It’s the third inning of my softball game, I’m catching for one of the hardest throwing pitchers in my town’s league, and I’m talking 80 mph windmill pitch for twelve year olds. I feel honored to catch for her but each time I do I’m also scared out of my mind. This pitcher throws hard, fast and each pitch stings my hand as if I have been stung by a jelly fish. As the inning begins, the batter approaches the plate, and I’m not really paying attention, my glove is hanging out in front of me but I’m preoccupied by the crowd of people that have their noses sticking through the fence behind me; whenever this pitcher is on the mound the entire world stops; before I had the chance to protect myself, or the plate I see the ball whizzing from the pitchers hand, past the batter, and BAM right into my chest.
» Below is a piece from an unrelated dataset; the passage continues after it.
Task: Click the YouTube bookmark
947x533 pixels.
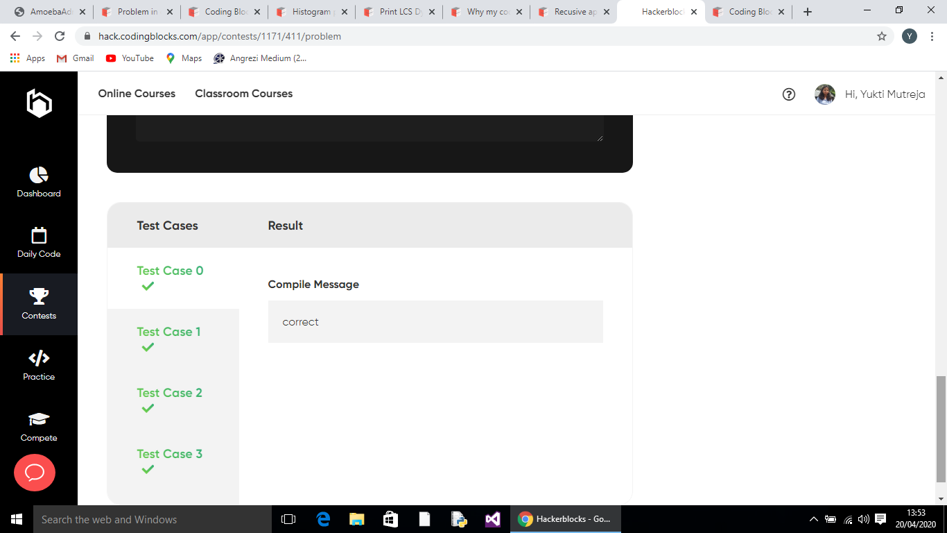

Her fastest curve ball yet, but I had no time to react. As fast as the ball is thrown is as fast as I hit the dirt. Wind knocked out of me, I hit the ump and I’m down. When I finally have the courage to open my eyes it feels like I’ve been laying on the ground for about an hour, I gingerly touch my chest and thank God that I have my chest protector on. As I begin to focus I see 12 pony-tailed heads peering down at me screaming all sorts of things ; within seconds my coach swiftly walks over, parting my team like the red sea, he extends his hand helps me up and mutters “You’re okay, walk it off”.
And that’s what I did.
I walked it off.
I never shed a tear. I never moaned, never asked for a time out, I never got whisked off to the emergency room.
I walked it off.
Flash forward 29 years later.
I want the courage of my 12-year old youth. I want to not care about getting hit in the chest with life’s curve balls. I want the courage to take chances, hit the cover off the ball and not care about the outcome. I want that courage all the time not just when I’m at bat when bases are loaded and there are two outs.
More importantly I want to teach my children to walk off the unimportant stuff in life, the stuff that seems so important to them now, but in reality, doesn’t matter. I want them to realize that in life, looking at the big picture, not getting caught up in the nonsense, in the drama is more important than anything else. I want them to have the courage to step up to the plate, whatever that plate is and try to knock the cover off the ball, because trying and taking that chance is more important than hitting a homer or striking out.
How do you teach a four and eight year old that?
I guess the only way is to show them every day that I can step up to the plate, and try and knock the cover off the ball.